According to the forum thread on reciting Gurbani, which hours make up Amrit-Velaa?

_Provided text_:
╭──

# How To Recite Gurbani: A Viewpoint



## Sikh80 (Dec 31, 2007)

*Mool Mantar* 
Mool-Mantar is the basic, or fundamental formula and reads - 
_Ikk-O-Ankaar Satte-Naamu Kartaa Purukhu Nir-Bhaao Nir-Vaaeru Akaal Moorat-e Ajoonee Saae-bhann Gur-parsaad.e_


----------



## Sikh80 (Dec 31, 2007)

*Shabad - The Holy Hymn* 
The Jaap of a Shabad, Slok, Paurree, or a Tukk - will go after the name of that i.e. ‘the Jaap of Shabad (Hymn),’ the Jaap of Paurree (a type of verse),’ ‘the Jaap of Slok (a sort of poetry),’ or ‘the Jaap of Tukk (a line)’ etc.


----------



## Sikh80 (Dec 31, 2007)

*Amrit-Velaa - Early Morning Hours* 
Ambrosial hours - the divine time. It is the last 3 hours of the night i.e.  very early in the morning - 3 A.M. to 6 A.M.; before the sunrise. Many practitioners, or saints get up at 2 A.M., or even soon after the mid-night. This is soothing and calm time, and most suitable for the Naam-Jaap - recitation of the name of God. Commonly, the people practice Naam at the junction of different times -


----------



## Sikh80 (Dec 31, 2007)

*PRACTICE OF JAAP*

It is right (correct) in any way you recite the name of God, because there is no set or a single method of doing it. Although, basics are the same in general, almost every instructor has a personal technique of practicing the Naam-Jaap, or will modify it according to his own experience or some motive, may be selfish - to put his or her own stamp on it. The only thing is to take a start, and the help comes from the Almighty in one or the other way. If there is a problem, consult any practitioner of the Naam.


----------



## Sikh80 (Dec 31, 2007)

*Preliminaries* 
Every technique of the Naam Jaap is nothing but an effort to achieve concentration on recitation of the Naam - ‘Waheguru.’ There are a few preliminaries for practicing the Naam -


----------



## Sikh80 (Dec 31, 2007)

*Practice of the Naam*

Anyone professing another faith may replace the prophet, place of worship, mantra for Jaap, and the symbol to focus on, with the one of his or her own choice. The basic essence of the method of recitation will remain the same for everyone. One may make selections and modifications as per one’s own personal discipline, need and demand of the faith.

╰──

_Data records_:
╭──

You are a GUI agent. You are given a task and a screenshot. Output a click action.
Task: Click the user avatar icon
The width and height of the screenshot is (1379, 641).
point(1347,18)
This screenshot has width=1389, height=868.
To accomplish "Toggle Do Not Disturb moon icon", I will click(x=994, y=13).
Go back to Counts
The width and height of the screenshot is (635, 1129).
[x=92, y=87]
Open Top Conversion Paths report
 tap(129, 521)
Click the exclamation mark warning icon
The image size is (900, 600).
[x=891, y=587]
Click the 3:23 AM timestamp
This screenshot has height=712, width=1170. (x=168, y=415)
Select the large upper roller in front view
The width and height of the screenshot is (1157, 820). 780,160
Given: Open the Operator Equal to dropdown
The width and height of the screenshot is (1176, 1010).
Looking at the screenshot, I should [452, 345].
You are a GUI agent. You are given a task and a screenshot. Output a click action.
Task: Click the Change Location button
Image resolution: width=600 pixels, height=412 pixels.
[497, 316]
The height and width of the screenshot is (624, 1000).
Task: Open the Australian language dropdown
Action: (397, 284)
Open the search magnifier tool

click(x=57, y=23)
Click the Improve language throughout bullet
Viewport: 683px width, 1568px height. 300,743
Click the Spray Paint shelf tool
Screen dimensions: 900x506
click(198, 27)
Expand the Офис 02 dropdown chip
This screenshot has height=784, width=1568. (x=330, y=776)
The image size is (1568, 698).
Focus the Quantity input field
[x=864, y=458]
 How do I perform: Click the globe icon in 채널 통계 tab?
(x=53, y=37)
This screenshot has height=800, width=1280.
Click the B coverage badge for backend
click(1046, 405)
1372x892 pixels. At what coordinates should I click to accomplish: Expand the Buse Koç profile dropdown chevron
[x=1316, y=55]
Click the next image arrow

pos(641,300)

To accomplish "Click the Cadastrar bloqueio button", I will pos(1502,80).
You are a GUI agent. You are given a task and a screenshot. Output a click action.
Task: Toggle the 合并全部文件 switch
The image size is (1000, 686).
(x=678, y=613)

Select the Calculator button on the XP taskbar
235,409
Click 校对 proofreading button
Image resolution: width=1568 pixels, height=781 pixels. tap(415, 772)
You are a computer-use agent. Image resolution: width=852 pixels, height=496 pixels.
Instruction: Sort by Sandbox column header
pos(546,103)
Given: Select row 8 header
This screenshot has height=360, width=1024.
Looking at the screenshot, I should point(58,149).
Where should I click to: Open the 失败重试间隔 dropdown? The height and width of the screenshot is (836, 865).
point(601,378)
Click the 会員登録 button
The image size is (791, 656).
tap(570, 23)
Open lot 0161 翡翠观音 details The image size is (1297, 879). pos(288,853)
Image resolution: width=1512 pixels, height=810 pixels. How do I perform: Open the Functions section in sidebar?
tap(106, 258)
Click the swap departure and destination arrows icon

╰──

_Answer in full_:
The last three hours of the night, from 3 A.M. to 6 A.M., before sunrise.